Hal sama yang diungkapkan oleh Muhammad Fatahillah Akbar SH LLM, yang mana kerugian harus dibuktikan dulu. "Kerugian yang diderita korban harus dibuktika terlebih dulu," katanya dalam sidang yang dipimpin oleh Ketua Majelis Hakim, Widiarso tersebut.
Sementara itu, penasihat hukum terdakwa, Anggit Sukmana Pribadi menilai, terdapat sejumlah hal penting dari keterangan dua ahli tersebut yang meringankan terdakwa. Antara lain, terkait sengketa kepengurusan koperasi. Ketika terdakwa melakukan kegiatan berdasarkan kewenangannya, maka tidak ada mens rea (tidak ada niatan terdakwa melakukan pidana).
"Putusan PKPU (Penundaan Kewajiban Pembayaran Utang) menetapkan kepengurusan Handoko yang kemudian memberikan SK pengangkatan area manajer ke terdakwa. Berikut kuasa untuk mengalihkan pinjaman atau melakukan cessie. Dan itu merupakan tugas terdakwa," ujarnya.
Kedua, lanjut dia, terkait kerugian. Menurut ahli, kerugian harus bisa dibuktikan secara materiil berikut hubungan langsung sebab akibat antara perbuatan dengan kerugian. "Harus dibuktikan adanya penyebab antara perbuatan dengan kergian. Menurut hemat saya belum ada pembuktian tentang itu," katanya.

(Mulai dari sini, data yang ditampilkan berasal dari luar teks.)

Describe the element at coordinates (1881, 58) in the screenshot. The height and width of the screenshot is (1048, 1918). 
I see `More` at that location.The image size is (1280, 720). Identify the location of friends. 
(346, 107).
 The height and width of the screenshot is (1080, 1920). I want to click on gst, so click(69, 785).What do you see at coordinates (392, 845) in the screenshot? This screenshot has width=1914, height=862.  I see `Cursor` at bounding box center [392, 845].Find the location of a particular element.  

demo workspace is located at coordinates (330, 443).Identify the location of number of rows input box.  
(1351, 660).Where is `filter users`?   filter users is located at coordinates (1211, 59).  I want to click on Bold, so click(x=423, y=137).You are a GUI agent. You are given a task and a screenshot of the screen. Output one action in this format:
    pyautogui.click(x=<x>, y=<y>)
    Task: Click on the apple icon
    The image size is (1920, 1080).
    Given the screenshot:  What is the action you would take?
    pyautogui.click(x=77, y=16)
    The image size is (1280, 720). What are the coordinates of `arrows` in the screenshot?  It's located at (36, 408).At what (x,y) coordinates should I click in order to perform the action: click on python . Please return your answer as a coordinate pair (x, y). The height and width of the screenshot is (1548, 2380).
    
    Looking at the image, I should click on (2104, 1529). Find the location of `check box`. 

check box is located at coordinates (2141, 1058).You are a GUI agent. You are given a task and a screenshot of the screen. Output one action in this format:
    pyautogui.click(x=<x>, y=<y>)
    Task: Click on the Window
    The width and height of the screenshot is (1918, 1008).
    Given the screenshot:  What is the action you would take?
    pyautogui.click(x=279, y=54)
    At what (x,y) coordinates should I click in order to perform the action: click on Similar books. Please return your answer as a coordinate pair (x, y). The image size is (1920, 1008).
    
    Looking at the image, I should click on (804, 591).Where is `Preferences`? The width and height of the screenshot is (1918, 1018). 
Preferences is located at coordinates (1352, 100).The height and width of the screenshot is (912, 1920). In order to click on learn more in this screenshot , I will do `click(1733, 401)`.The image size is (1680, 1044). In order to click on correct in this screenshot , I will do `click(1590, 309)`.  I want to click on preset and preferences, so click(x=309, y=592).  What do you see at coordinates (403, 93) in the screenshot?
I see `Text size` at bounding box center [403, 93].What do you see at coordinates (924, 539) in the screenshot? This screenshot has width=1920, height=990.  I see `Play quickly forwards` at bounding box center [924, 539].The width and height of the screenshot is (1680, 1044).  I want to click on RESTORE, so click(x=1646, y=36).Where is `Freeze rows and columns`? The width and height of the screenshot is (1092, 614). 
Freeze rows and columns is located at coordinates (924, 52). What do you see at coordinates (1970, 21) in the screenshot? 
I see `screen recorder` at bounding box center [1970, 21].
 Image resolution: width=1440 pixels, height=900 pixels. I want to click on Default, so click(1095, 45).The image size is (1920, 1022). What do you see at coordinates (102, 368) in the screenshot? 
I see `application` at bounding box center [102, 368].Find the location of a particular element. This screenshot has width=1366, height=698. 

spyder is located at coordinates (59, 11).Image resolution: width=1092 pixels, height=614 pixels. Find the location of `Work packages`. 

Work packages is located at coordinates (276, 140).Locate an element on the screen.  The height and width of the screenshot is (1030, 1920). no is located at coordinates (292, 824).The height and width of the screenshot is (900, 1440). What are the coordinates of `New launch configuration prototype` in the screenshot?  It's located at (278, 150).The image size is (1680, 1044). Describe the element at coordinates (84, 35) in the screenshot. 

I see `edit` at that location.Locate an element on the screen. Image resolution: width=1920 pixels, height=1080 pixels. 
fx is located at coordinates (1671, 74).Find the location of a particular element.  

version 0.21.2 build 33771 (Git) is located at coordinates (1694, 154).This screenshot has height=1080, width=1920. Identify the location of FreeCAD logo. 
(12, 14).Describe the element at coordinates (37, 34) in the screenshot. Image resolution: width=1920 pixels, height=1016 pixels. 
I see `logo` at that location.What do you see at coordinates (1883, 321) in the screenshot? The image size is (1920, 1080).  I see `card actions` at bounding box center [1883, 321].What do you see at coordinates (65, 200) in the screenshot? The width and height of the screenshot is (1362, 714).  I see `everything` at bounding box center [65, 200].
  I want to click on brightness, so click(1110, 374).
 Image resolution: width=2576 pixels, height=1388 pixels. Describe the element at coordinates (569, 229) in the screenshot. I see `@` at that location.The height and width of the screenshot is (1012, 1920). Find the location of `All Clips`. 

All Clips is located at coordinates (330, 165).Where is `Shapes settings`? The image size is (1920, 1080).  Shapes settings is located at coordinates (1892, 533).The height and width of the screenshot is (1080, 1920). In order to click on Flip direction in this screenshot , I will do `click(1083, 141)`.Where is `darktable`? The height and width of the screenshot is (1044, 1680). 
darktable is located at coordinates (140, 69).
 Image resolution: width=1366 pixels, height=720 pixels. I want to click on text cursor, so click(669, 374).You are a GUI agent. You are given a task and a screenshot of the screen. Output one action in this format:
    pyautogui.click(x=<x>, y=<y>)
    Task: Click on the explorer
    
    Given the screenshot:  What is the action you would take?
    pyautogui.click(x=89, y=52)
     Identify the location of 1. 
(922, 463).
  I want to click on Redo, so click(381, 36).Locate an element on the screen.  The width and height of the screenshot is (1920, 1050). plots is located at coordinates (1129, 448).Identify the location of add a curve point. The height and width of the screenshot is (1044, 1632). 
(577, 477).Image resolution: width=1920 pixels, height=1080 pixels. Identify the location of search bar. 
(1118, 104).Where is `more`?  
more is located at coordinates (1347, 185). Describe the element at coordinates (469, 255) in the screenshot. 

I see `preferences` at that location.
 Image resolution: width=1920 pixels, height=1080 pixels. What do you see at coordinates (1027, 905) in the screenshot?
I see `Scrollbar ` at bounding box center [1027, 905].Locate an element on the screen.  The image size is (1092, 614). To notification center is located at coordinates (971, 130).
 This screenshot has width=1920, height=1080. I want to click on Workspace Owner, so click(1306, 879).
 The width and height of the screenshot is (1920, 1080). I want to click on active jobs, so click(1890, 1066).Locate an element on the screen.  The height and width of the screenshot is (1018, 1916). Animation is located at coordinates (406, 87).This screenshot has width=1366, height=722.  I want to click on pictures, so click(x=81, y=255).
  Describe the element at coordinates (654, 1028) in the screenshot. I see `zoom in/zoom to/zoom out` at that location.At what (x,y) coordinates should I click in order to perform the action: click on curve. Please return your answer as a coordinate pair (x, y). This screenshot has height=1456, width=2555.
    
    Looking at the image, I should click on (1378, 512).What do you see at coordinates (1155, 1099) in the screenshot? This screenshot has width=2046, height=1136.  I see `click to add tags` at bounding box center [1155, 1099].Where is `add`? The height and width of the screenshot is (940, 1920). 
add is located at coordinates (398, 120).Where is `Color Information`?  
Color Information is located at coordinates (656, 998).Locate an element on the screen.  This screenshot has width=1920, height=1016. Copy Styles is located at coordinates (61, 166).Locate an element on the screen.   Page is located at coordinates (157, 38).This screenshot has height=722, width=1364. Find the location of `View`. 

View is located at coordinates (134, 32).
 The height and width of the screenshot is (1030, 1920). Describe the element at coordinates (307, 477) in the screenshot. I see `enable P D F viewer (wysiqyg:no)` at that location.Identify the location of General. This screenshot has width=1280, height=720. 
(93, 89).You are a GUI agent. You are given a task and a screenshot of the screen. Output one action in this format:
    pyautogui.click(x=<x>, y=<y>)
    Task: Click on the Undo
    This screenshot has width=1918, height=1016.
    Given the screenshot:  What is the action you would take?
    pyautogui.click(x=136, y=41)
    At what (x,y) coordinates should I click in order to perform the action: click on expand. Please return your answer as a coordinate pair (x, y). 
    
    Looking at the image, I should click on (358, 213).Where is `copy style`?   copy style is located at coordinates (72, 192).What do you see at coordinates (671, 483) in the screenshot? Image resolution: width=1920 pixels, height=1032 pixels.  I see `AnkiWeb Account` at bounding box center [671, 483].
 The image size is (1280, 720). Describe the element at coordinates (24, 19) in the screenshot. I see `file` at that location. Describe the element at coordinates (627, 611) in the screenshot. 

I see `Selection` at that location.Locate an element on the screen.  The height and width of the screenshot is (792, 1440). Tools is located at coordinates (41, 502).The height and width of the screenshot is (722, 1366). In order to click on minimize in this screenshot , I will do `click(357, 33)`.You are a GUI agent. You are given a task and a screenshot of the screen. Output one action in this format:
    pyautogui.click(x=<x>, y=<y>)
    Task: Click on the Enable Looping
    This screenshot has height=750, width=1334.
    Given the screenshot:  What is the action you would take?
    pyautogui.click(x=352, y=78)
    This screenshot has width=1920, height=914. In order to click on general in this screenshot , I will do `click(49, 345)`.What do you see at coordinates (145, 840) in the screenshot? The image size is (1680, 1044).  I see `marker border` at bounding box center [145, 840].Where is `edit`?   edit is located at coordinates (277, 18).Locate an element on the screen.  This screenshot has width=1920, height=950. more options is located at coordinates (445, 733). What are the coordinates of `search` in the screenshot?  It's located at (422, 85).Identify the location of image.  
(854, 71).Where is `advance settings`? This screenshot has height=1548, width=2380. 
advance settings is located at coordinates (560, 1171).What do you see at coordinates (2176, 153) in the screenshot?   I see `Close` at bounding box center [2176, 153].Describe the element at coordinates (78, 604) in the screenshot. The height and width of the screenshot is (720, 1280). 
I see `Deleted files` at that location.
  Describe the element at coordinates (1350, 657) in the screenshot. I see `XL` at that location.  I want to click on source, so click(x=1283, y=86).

Berdasarkan surat dakwaan JPU Akhmad Muzakki dari Kejaksaan Negeri (Kejari) Surabaya, perkara ini bermula ketika terdakwa bekerja sebagai karyawan pada Koperasi Simpan Pinjam (KSP) Intidana sejak Agustus 2013 sebagai Pimpinan Kantor Cabang Sidoarjo. Pada tanggal 29 Desember 2014, terdakwa diangkat menjadi Pjs. Pimpinan Wilayah Jawa Timur (Jatim) berdasarkan Surat Keputusan (SK) Pengangkatan Karyawan No. 103/SK-KP.SMG/HRD/14 tanggal 29 Desember 2014. SK itu ditandatangani oleh saksi Handoko selaku General Manager KSP Intidana.
Pada tanggal 10 Maret 2016, terdakwa diberhentikan dari jabatan Pjs. Pimpinan Wilayah Jatim berdasarkan SK Pengurus Nomor : SK-06/NID/III/2016 tanggal 10 Maret 2016 tentang Pemutusan Hubungan Kerja (PHK) Dengan Kualifikasi Pengunduran Diri yang ditandatangani Hartono Kurniawan selaku Ketua II dan Hendra Kusuma selaku Sekretaris I pada KSP Intidana.
Alasannya, terdakwa dianggap telah membawa dan menguasai aset KSP Intidana Cabang Sidoarjo dan Cabang Wonokromo. Terdakwa juga membuat dan menandatangani beberapa surat yang mengatasnamakan KSP Intidana.